▶ _To do_
Go through the listing below, and from the line containing "The width and" through its last line, transcribe every line exactly, skipping pictures.

▶ _Information given_

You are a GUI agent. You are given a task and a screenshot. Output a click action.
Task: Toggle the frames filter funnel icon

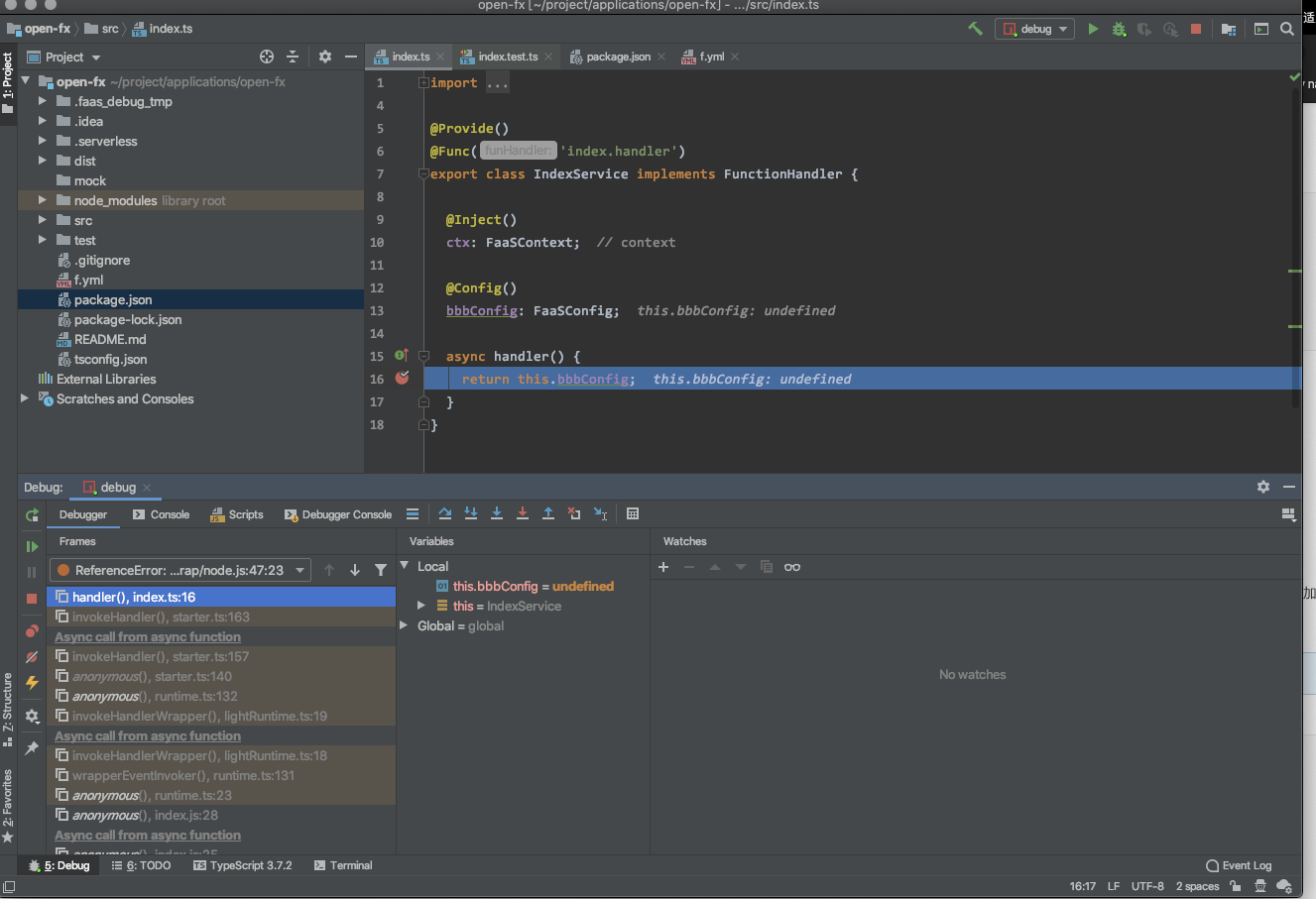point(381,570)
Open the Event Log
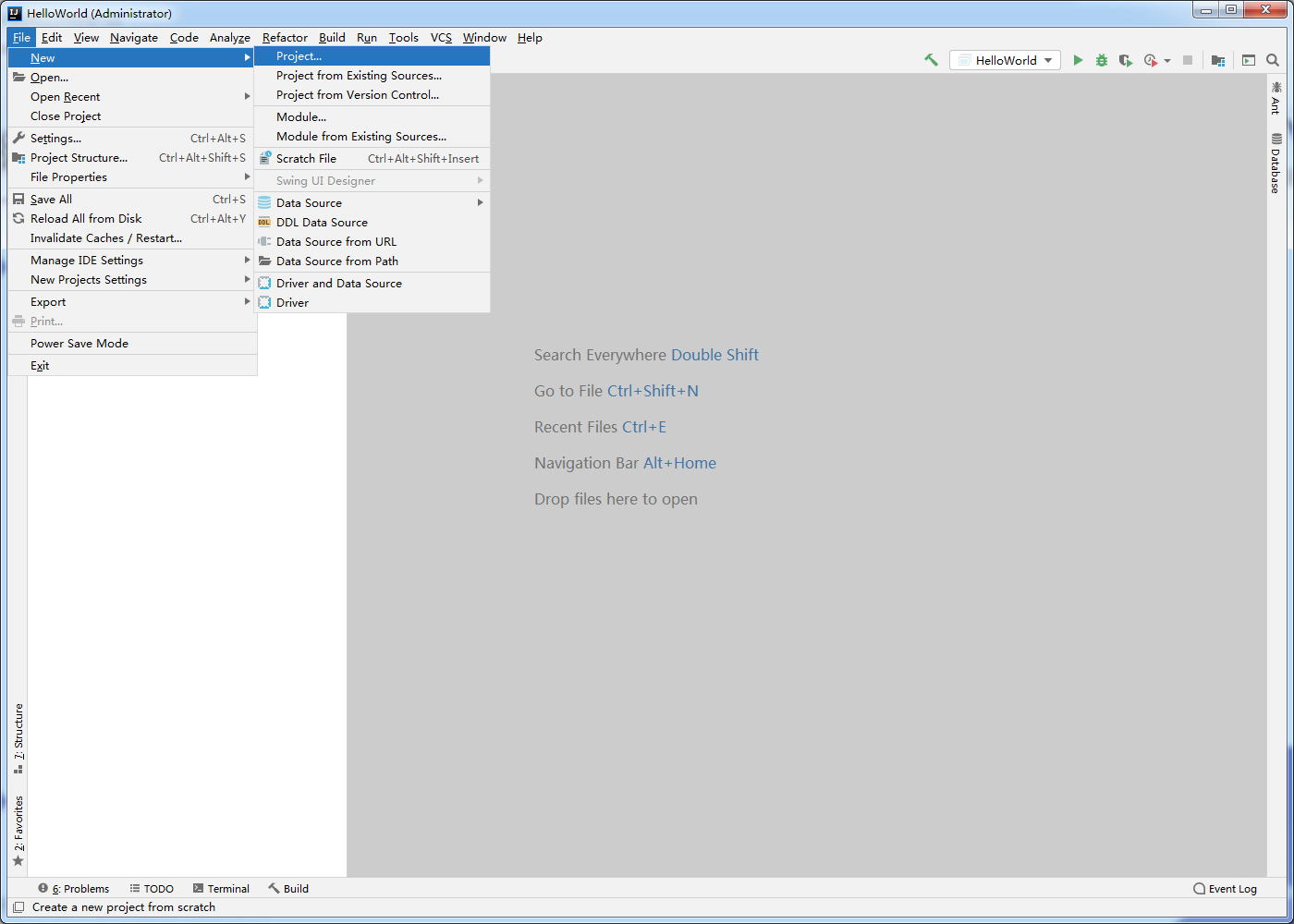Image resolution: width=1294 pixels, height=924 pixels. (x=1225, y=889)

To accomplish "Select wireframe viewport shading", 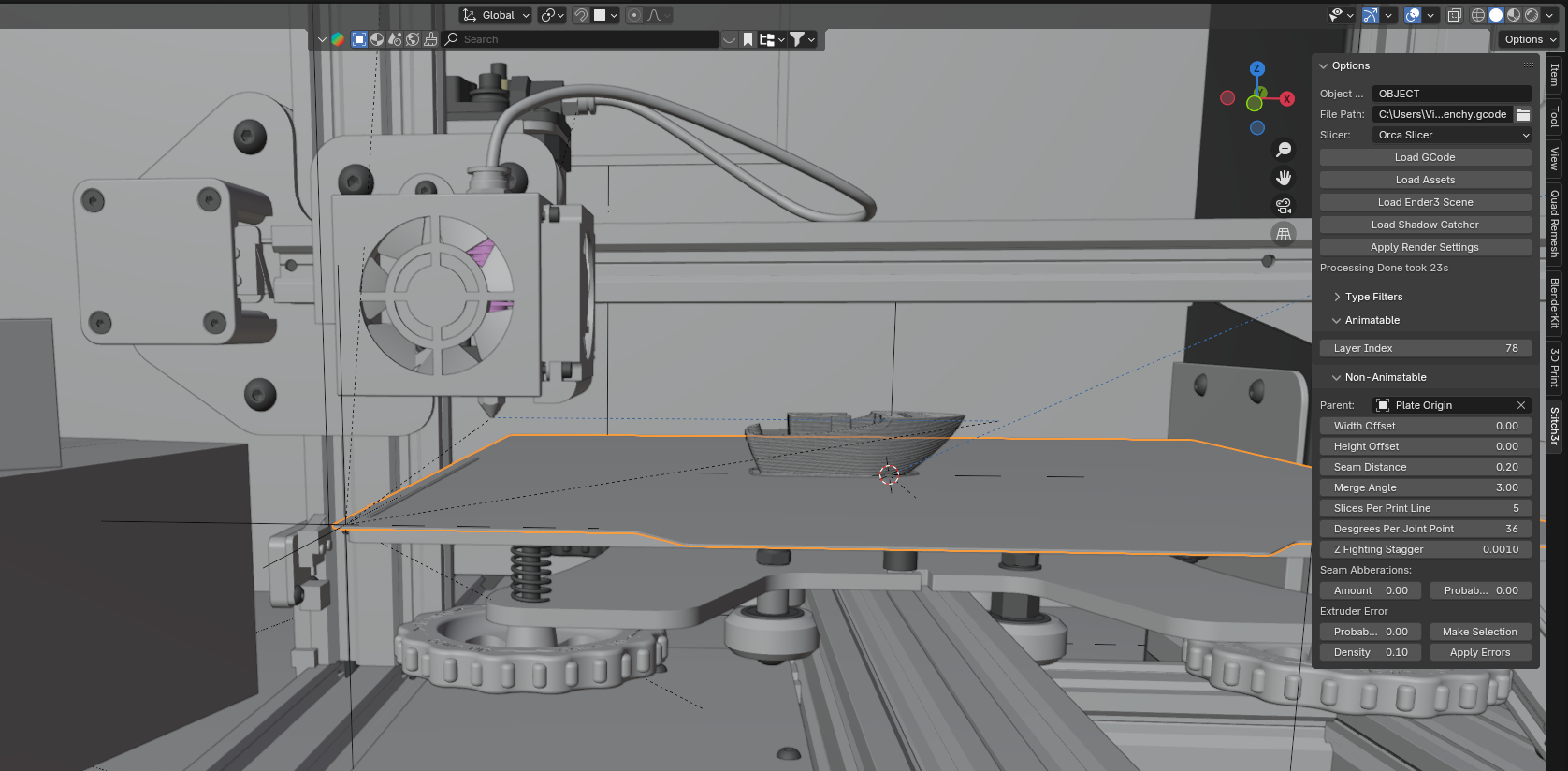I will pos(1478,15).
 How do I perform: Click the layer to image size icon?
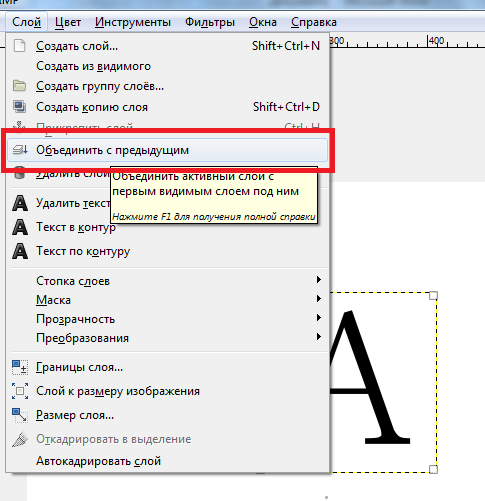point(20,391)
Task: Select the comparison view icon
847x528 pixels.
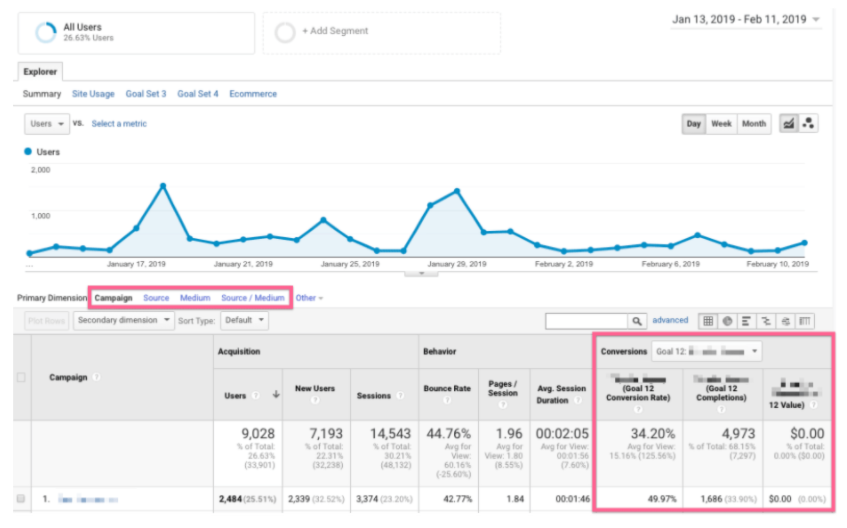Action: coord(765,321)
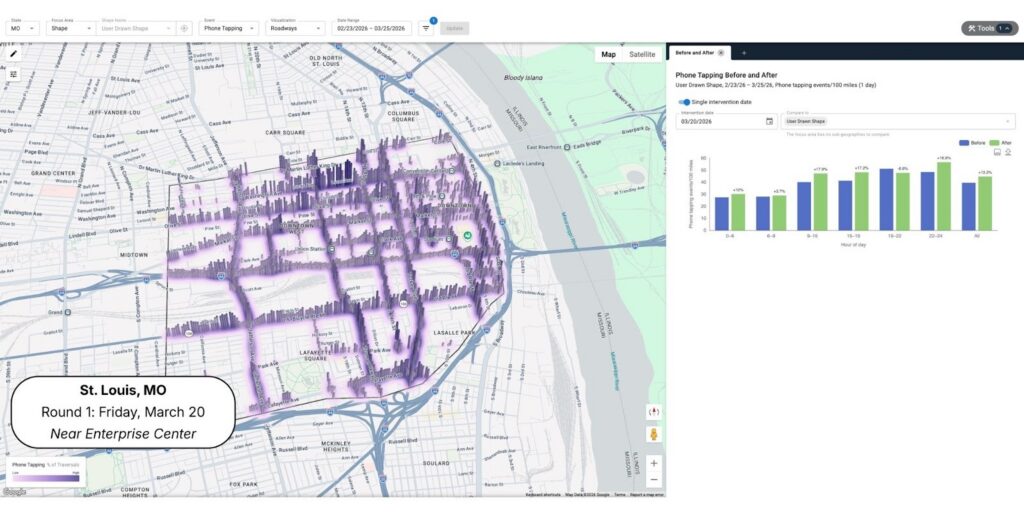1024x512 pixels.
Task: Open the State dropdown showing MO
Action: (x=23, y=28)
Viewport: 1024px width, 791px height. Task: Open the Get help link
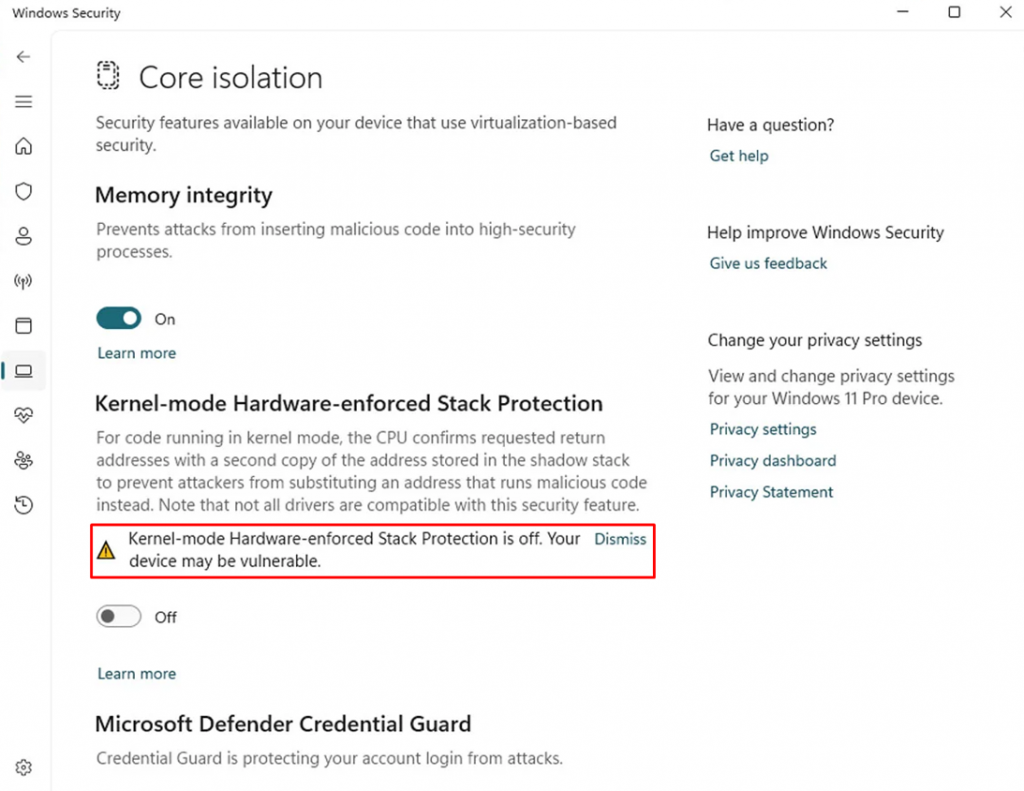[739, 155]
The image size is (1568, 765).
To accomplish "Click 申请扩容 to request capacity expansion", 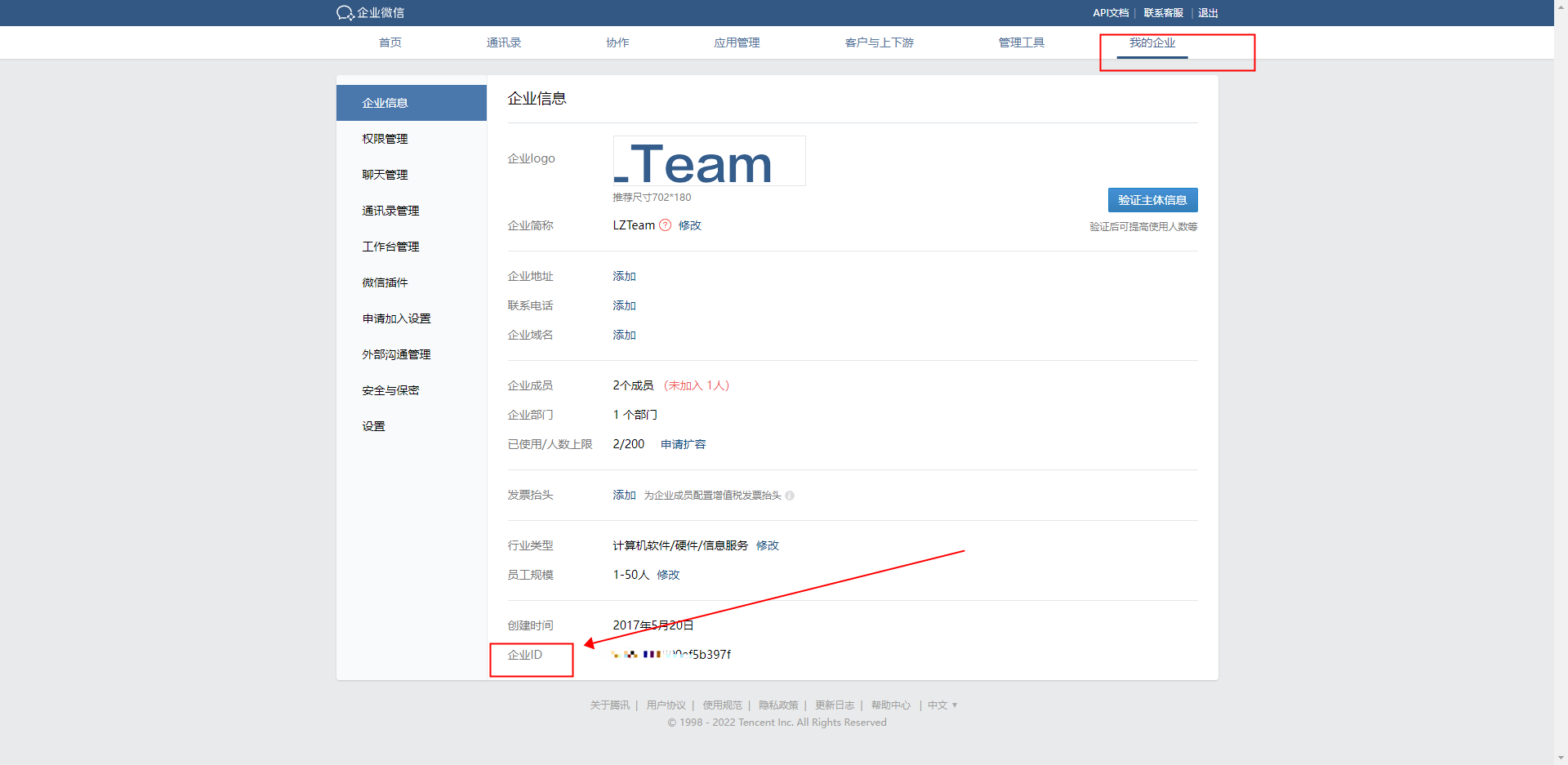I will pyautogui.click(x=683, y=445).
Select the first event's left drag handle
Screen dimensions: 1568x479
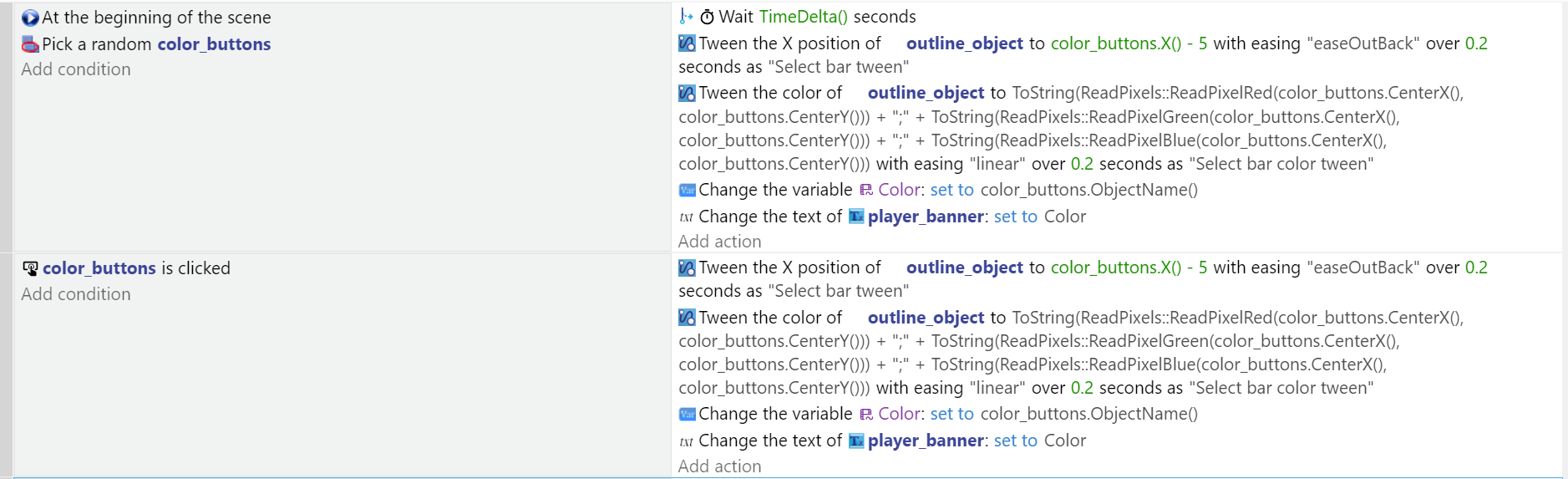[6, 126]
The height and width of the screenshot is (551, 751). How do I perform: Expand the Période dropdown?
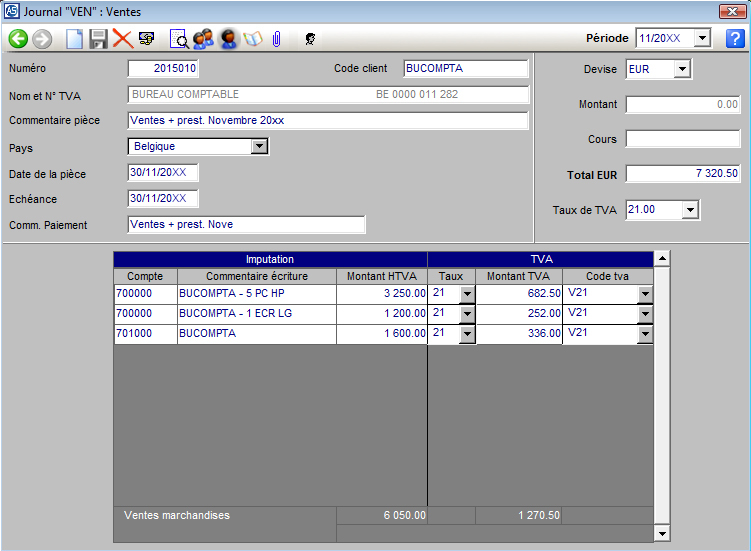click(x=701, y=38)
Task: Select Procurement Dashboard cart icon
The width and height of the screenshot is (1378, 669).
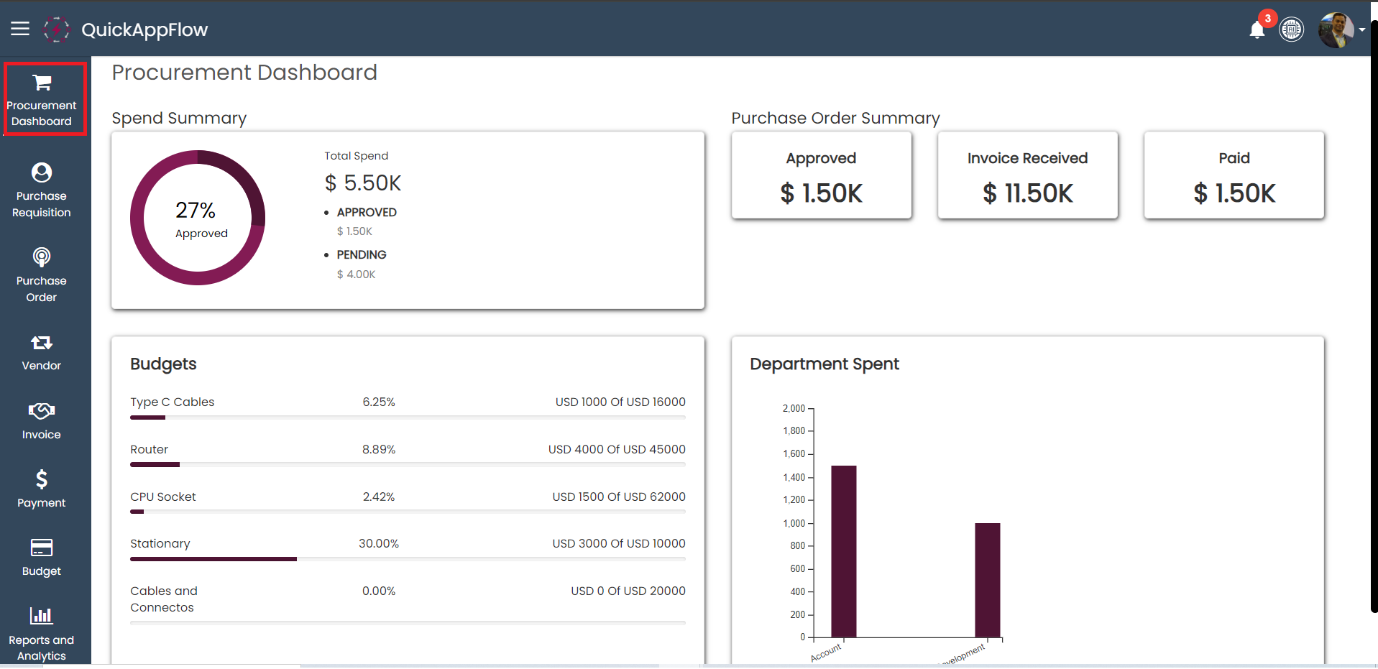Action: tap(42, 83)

▶ _Solution to this exercise_
The width and height of the screenshot is (1378, 669).
Action: tap(42, 83)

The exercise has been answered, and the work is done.